One of Norway’s most international companies, fertilizer and industrial concern Yara, has alerted state authorities to concerns that Yara may have paid bribes in connection with its investment in a plant in Libya. Yara has launched its own investigation into the matter.
Demands for what Yara has called “irregular payments” were made in 2008 during negotiations leading up to Yara’s investment in Lifeco (Libyan Norwegian Fertilizer Co) in 2009. The demands were rejected, a Yara spokesman told newspaper Aftenposten, but raised concerns about similar demands allegedly made several years earlier.
Now Yara has decided to follow up on those concerns, and hired Norwegian attorney Jan Fougner to lead an external investigation.
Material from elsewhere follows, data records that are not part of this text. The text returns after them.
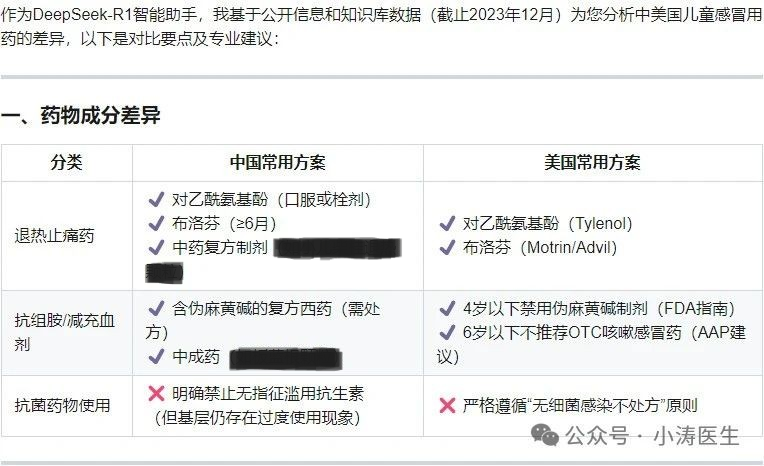Click checkmark beside 对乙酰氨基酚（口服或栓剂）
764x466 pixels.
click(156, 199)
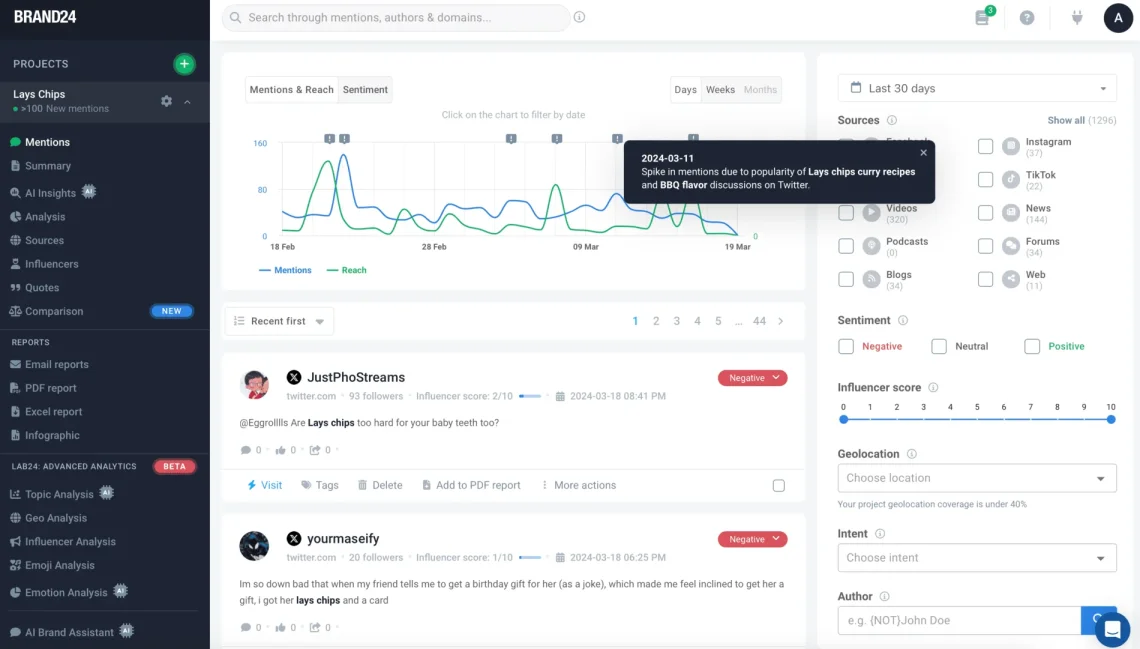Tick the Podcasts source checkbox
This screenshot has width=1140, height=649.
pyautogui.click(x=846, y=246)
Yara also alerted Norwegian economic and environmental crime unit Økokrim to “the possibility that criminal offenses may have occurred before October 2008 in connection with the negotiations preceding the company’s investment in Libya.”
That would be before current Yara chief executive Jørgen Ole Haslestad took over from former CEO Thorleif Enger, raising speculation that Haslestad is keen to distance himself from any earlier “criminal offenses” at Yara. Haslestad is also dealing with problems arising from Yara’s investment in a plant at Burrup in Australia, which also was initiated under Enger’s command.
Yara owns 50 percent of Lifeco, with Libya’s National Oil Co and the Libyan Investment authority owning the other half. Lifeco in turn owns and operates ammonia and urea fertilizer plants at Marsa El Brega in Libya, which were shut down in February after the violent uprising against Libyan leader Moammar Gadhafi began. They remain closed “until the situation has stabilized,” according to a statement from Yara.